El conflicto entre Estados Unidos e Irán entró el fin de semana en una nueva fase de incertidumbre, luego de que el presidente estadounidense, Donald Trump, anunciara la suspensión de un ataque militar previsto contra Irán con el argumento de abrir una ventana para un acuerdo diplomático. Sin embargo, Teherán negó que exista cualquier negociación o pacto sobre la reapertura del estrecho de Ormuz.

Trump afirmó que decidió detener la ofensiva tras conversaciones con aliados de Medio Oriente y expresó su expectativa de alcanzar un acuerdo “rápido”. Entre las condiciones planteadas por Washington se encuentran la reapertura del estrecho de Ormuz y el abandono del programa nuclear iraní.

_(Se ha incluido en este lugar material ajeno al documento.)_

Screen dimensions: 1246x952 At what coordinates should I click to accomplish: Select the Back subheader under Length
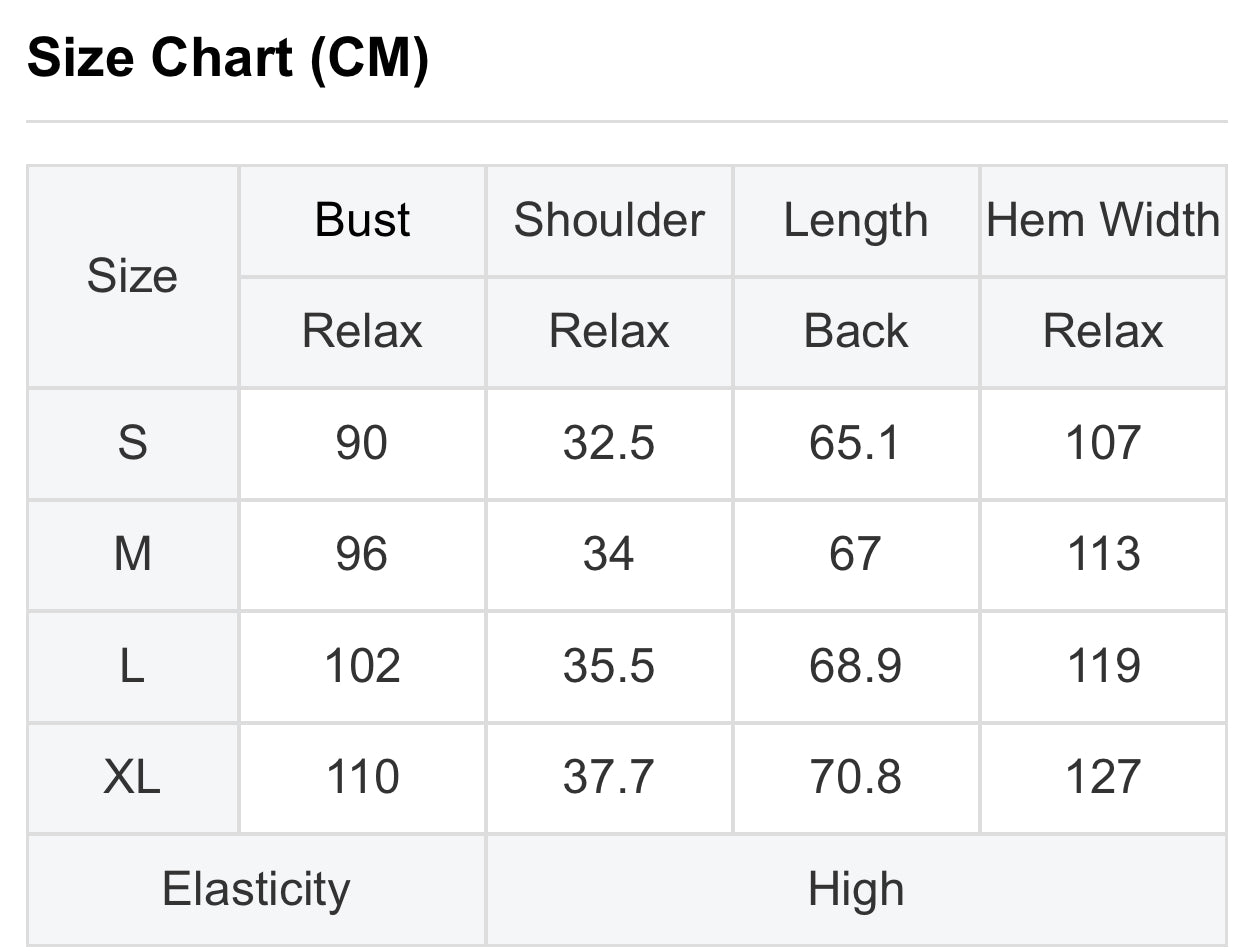coord(856,331)
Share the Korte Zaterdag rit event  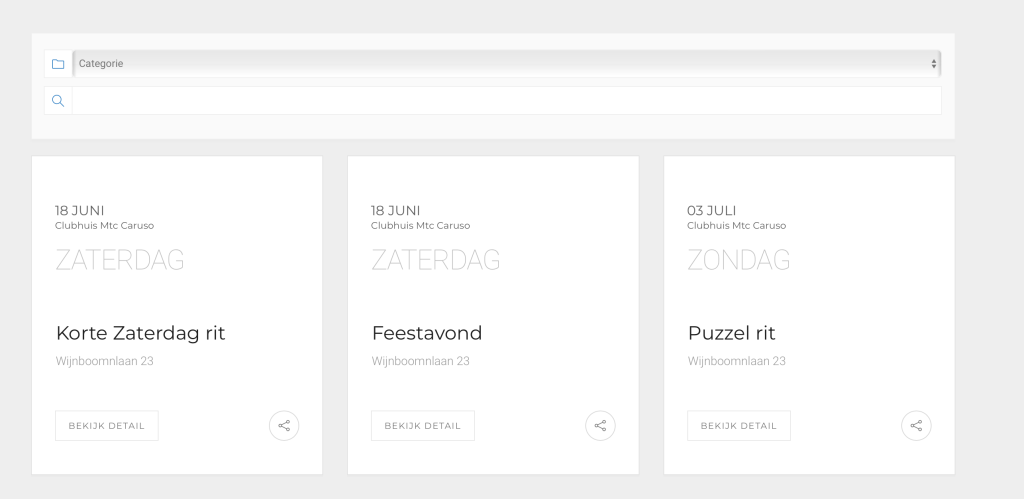click(284, 426)
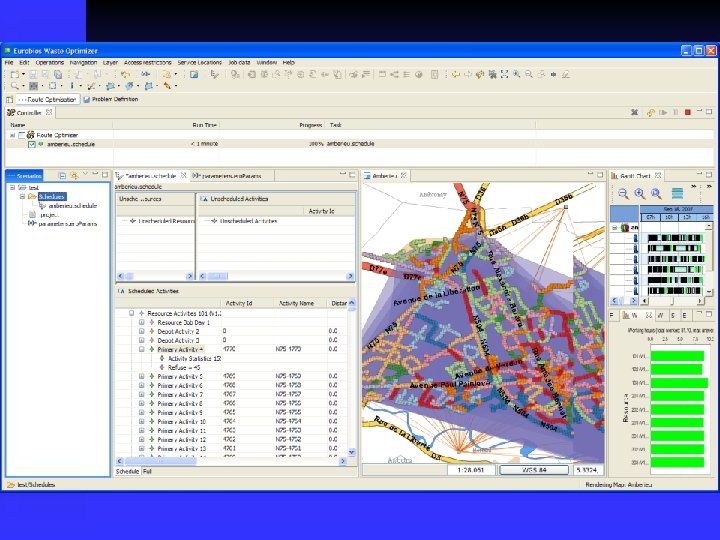Open the Operations menu
Screen dimensions: 720x540
coord(48,62)
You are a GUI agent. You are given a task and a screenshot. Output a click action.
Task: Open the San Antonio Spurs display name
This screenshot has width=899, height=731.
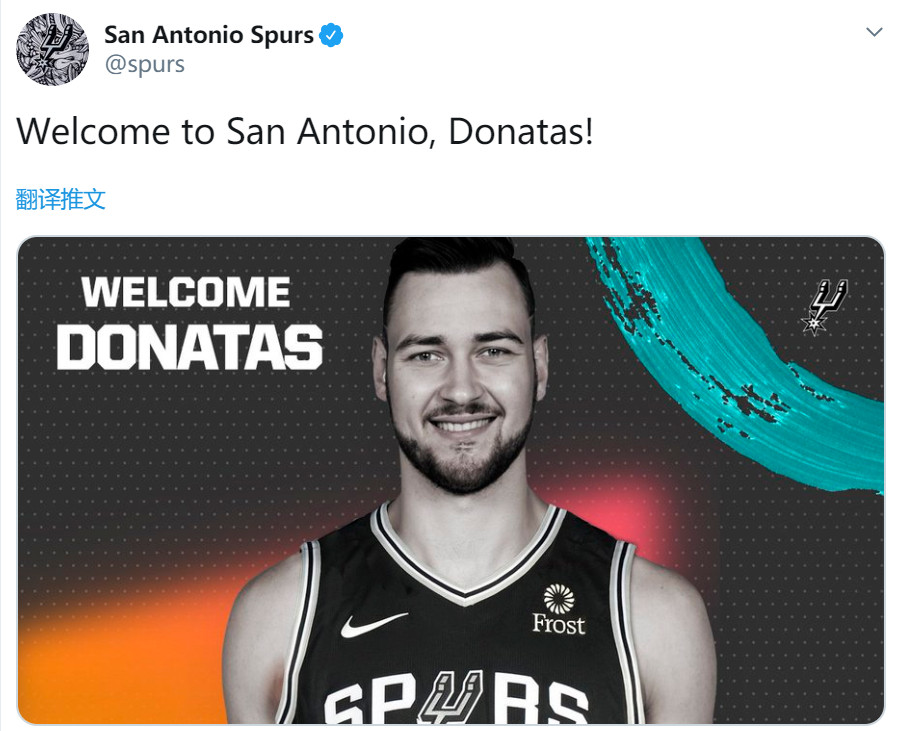tap(209, 36)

La respuesta iraní llegó pocas horas después. El gobierno de Teherán calificó de falsas las declaraciones del mandatario estadounidense y aseguró que no existe ningún acuerdo con Washington

. Además, reiteró que el estrecho de Ormuz permanecerá cerrado mientras continúen las hostilidades de Estados Unidos.

El ministro de Relaciones Exteriores de Irán, Abbas Araqchi, sostuvo que su país responderá a cualquier nueva agresión, mientras medios cercanos a la Guardia Revolucionaria respaldaron la postura oficial y descartaron cualquier negociación en curso.

La tensión en la región se mantiene elevada después de cinco meses de enfrentamientos entre Estados Unidos, Israel e Irán, un conflicto que ha afectado el tránsito marítimo en el Golfo Pérsico, el mercado energético y la estabilidad de Medio Oriente.